Compiled Documentation

Compiling usable products from source files is a necessary reality in the context of software. Computers cannot run code without processing it into machine instructions.

Documentation has no such technical requirement, and these days, even software is sometimes "compiled" at run-time. Nevertheless, there is, I think, benefit in building publication systems that require compilation, as compilation allows us to automate some tasks in a clear way and requires a certain kind of approach to building documentation. These are both good things.

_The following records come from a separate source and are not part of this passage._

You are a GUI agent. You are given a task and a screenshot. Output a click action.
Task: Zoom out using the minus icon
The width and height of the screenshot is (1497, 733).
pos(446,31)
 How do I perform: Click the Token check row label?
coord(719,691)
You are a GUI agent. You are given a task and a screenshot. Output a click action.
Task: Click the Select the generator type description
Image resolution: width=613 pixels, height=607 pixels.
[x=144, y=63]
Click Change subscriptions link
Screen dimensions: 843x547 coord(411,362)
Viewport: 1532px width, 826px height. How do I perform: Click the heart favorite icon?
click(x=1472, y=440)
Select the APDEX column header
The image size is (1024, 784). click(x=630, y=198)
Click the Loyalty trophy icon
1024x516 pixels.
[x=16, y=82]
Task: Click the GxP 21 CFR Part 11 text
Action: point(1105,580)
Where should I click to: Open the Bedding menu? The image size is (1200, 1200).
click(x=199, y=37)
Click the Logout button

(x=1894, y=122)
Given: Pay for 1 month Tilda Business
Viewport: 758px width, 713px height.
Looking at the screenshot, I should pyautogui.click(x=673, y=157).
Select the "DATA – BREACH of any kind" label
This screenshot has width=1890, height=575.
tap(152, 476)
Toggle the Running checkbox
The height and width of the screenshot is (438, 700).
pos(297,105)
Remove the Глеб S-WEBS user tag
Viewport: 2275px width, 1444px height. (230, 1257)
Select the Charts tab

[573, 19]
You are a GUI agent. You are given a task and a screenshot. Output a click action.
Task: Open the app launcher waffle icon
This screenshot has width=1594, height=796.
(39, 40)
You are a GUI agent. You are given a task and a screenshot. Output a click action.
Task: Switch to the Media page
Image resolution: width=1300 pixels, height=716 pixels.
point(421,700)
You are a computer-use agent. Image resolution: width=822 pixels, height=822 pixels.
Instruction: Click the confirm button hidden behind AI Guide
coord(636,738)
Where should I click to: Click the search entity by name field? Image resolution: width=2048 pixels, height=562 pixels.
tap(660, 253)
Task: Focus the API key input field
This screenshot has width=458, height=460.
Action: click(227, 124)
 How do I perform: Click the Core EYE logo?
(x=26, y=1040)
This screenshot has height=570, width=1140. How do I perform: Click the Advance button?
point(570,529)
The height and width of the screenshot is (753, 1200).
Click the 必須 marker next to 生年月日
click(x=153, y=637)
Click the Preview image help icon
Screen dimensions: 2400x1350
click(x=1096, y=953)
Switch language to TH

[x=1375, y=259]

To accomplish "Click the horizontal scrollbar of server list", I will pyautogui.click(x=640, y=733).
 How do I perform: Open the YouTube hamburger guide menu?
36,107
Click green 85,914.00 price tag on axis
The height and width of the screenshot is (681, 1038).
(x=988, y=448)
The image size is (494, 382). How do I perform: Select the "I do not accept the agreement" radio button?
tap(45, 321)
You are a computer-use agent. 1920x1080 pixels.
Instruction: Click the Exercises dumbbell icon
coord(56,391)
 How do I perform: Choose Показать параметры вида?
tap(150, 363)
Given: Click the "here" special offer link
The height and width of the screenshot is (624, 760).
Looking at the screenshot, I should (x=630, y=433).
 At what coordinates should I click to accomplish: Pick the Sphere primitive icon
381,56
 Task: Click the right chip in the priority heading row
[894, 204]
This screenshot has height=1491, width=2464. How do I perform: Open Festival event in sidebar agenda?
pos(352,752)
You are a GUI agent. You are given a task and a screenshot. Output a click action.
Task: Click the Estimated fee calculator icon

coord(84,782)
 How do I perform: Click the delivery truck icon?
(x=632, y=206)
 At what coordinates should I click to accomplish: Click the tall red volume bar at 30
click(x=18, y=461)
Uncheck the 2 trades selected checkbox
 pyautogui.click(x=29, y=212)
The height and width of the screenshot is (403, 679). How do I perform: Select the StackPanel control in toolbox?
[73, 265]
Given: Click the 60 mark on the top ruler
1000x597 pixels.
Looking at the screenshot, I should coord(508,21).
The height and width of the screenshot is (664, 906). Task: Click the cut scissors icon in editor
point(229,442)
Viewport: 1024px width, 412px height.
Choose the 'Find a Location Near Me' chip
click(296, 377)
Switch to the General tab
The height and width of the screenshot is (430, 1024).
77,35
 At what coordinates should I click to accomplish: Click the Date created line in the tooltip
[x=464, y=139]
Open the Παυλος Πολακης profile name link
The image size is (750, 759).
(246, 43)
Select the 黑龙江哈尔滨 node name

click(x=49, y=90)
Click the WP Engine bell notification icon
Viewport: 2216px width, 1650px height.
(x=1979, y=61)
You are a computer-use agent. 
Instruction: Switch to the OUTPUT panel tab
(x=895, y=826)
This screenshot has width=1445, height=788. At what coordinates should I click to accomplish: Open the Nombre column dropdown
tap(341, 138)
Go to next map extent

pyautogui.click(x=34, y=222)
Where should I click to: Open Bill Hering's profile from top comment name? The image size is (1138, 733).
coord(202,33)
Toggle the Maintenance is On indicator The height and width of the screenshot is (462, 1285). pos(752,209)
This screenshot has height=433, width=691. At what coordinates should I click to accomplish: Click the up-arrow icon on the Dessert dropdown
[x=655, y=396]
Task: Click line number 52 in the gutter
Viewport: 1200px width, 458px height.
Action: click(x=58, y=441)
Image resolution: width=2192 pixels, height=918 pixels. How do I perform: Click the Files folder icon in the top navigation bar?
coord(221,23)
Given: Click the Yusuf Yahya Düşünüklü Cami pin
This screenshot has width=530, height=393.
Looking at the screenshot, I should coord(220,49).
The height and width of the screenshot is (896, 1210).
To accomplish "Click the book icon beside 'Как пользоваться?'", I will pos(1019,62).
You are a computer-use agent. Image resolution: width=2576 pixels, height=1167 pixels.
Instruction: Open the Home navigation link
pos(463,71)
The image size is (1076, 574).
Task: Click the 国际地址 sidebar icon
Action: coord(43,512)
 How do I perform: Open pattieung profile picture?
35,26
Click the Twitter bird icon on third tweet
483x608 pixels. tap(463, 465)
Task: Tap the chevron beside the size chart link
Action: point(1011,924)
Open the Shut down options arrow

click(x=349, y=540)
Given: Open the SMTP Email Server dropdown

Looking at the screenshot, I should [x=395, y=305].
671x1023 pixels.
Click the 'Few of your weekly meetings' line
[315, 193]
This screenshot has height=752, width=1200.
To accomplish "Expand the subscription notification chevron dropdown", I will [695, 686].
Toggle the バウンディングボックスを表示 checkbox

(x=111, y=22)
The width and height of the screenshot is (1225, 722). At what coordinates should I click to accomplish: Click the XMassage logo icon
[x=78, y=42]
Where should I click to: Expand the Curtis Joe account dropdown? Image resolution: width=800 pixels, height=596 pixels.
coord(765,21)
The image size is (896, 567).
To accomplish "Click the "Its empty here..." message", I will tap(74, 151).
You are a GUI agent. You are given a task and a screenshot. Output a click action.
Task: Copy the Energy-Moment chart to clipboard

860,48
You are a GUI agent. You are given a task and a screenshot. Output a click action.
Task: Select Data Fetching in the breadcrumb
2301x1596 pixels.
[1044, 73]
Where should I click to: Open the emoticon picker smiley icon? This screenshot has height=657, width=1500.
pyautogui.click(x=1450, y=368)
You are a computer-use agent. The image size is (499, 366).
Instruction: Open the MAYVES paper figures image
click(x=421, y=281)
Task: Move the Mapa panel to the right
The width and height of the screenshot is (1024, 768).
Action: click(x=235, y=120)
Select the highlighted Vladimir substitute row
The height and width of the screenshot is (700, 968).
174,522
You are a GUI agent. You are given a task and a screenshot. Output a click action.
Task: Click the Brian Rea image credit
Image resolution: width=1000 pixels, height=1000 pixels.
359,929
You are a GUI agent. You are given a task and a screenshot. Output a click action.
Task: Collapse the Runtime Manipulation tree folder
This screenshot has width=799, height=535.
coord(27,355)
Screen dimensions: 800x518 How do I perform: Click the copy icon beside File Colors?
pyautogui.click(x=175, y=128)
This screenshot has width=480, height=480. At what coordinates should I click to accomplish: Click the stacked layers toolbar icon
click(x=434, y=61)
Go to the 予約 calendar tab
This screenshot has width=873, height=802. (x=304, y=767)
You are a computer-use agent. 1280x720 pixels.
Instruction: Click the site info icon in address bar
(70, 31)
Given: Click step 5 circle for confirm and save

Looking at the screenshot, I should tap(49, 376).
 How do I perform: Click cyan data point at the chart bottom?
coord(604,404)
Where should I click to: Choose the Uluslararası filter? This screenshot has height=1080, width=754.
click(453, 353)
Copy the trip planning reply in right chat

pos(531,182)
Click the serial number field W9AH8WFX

Advantages of Compiled Documentation

  • Editors, writers, and subject matter experts can review documentation as a gestalt, prior to publication. If such resources are atomic, this is incredibly important: in a more dynamic model, it's difficult to update a number of documents at a time. Compilation solves this.

  • Compiled documentation resources are faster because the system does not need to render the content on every view, and its easier to present static documents in offline formats (e.g. PDF and eBook formats.)

  • (others?)

Disadvantages of Compiled Documentation

  • The compilation process, particularly for larger projects where documents are heavily processed, can take a long time.

  • It is sometimes difficult to work with short-feedback cycles during the writing process. Though local compilation, and other facilities can help, if you want to be able to see how a document will render continuously, that's difficult. (on the other hand, if your build system is so unpredictable that you can't quickly learn how it will build documents, that might point to a different problem.)

  • Compilation centralizes the documentation work flow. In a wiki everyone can press the "save" button, in most cases; in compiled systems there is probably only a small handful of people who can publish documentation.

    While this may be a disadvantage, in practice only a small handful of people actually edit most wikis, and with properly automated build and deployment processes it's possible to make compiled documentation easier to use.

  • (others?)

Resources and Examples

  • Sphinx

  • publican

  • ikiwiki (wikis aren't necessarily good for documentation, but ikiwiki is a great piece of software that handles publication in a useful way.)

  • jekyll, hyde, mango, and nanoc (blog site-generators/publishing-systems aren't necessarily good for documentation, but are interesting examples of compiled sites.)